**Work required**
Copy out the entries below, swapping every "Viewport" for "Display area" and leaving all else untouched.

**Data lines**

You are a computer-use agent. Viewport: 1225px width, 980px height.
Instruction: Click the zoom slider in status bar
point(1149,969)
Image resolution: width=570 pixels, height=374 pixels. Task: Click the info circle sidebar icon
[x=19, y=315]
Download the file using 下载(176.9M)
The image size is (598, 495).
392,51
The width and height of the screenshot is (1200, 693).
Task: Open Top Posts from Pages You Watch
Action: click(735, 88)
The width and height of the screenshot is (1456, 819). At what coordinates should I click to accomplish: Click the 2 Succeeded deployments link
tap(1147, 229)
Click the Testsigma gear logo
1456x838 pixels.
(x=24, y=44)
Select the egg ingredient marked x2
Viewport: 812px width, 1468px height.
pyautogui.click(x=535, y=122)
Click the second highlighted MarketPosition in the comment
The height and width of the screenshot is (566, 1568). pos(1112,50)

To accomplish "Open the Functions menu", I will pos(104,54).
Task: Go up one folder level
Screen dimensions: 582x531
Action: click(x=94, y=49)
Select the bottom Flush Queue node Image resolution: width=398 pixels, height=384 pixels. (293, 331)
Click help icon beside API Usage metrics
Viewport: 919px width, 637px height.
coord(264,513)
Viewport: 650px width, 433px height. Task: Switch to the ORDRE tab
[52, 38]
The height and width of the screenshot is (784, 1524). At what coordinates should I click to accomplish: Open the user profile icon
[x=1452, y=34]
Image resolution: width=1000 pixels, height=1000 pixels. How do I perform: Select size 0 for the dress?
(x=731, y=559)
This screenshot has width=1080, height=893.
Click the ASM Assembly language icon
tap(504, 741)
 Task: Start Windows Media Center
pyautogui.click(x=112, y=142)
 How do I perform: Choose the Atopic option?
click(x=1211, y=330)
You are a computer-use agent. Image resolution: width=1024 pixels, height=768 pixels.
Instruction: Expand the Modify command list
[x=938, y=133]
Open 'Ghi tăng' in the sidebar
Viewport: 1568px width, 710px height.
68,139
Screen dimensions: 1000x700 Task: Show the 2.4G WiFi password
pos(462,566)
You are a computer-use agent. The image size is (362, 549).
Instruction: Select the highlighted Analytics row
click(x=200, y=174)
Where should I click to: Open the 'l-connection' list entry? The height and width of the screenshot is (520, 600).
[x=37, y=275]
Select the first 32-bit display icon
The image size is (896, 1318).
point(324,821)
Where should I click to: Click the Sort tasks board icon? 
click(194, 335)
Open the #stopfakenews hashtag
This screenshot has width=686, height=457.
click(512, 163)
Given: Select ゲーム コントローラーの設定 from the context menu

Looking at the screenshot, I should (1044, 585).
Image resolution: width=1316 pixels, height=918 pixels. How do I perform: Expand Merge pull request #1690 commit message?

**Exercise response**
You are a computer-use agent. Display area: 1225px width, 980px height.
Instruction: Click the zoom slider in status bar
point(1149,969)
Image resolution: width=570 pixels, height=374 pixels. Task: Click the info circle sidebar icon
[x=19, y=315]
Download the file using 下载(176.9M)
The image size is (598, 495).
392,51
The width and height of the screenshot is (1200, 693).
Task: Open Top Posts from Pages You Watch
Action: click(735, 88)
The width and height of the screenshot is (1456, 819). At what coordinates should I click to accomplish: Click the 2 Succeeded deployments link
tap(1147, 229)
Click the Testsigma gear logo
1456x838 pixels.
(x=24, y=44)
Select the egg ingredient marked x2
Display area: 812px width, 1468px height.
pyautogui.click(x=535, y=122)
Click the second highlighted MarketPosition in the comment
The height and width of the screenshot is (566, 1568). pos(1112,50)

To accomplish "Open the Functions menu", I will pos(104,54).
Task: Go up one folder level
Screen dimensions: 582x531
Action: click(x=94, y=49)
Select the bottom Flush Queue node Image resolution: width=398 pixels, height=384 pixels. (293, 331)
Click help icon beside API Usage metrics
Display area: 919px width, 637px height.
coord(264,513)
Display area: 650px width, 433px height. Task: Switch to the ORDRE tab
[52, 38]
The height and width of the screenshot is (784, 1524). At what coordinates should I click to accomplish: Open the user profile icon
[x=1452, y=34]
Image resolution: width=1000 pixels, height=1000 pixels. How do I perform: Select size 0 for the dress?
(x=731, y=559)
This screenshot has width=1080, height=893.
Click the ASM Assembly language icon
tap(504, 741)
 Task: Start Windows Media Center
pyautogui.click(x=112, y=142)
 How do I perform: Choose the Atopic option?
click(x=1211, y=330)
You are a computer-use agent. Image resolution: width=1024 pixels, height=768 pixels.
Instruction: Expand the Modify command list
[x=938, y=133]
Open 'Ghi tăng' in the sidebar
Display area: 1568px width, 710px height.
68,139
Screen dimensions: 1000x700 Task: Show the 2.4G WiFi password
pos(462,566)
You are a computer-use agent. The image size is (362, 549).
Instruction: Select the highlighted Analytics row
click(x=200, y=174)
Where should I click to: Open the 'l-connection' list entry? The height and width of the screenshot is (520, 600).
[x=37, y=275]
Select the first 32-bit display icon
The image size is (896, 1318).
point(324,821)
Where should I click to: Click the Sort tasks board icon? 
click(194, 335)
Open the #stopfakenews hashtag
This screenshot has width=686, height=457.
click(512, 163)
Given: Select ゲーム コントローラーの設定 from the context menu

Looking at the screenshot, I should (1044, 585).
Image resolution: width=1316 pixels, height=918 pixels. How do I perform: Expand Merge pull request #1690 commit message?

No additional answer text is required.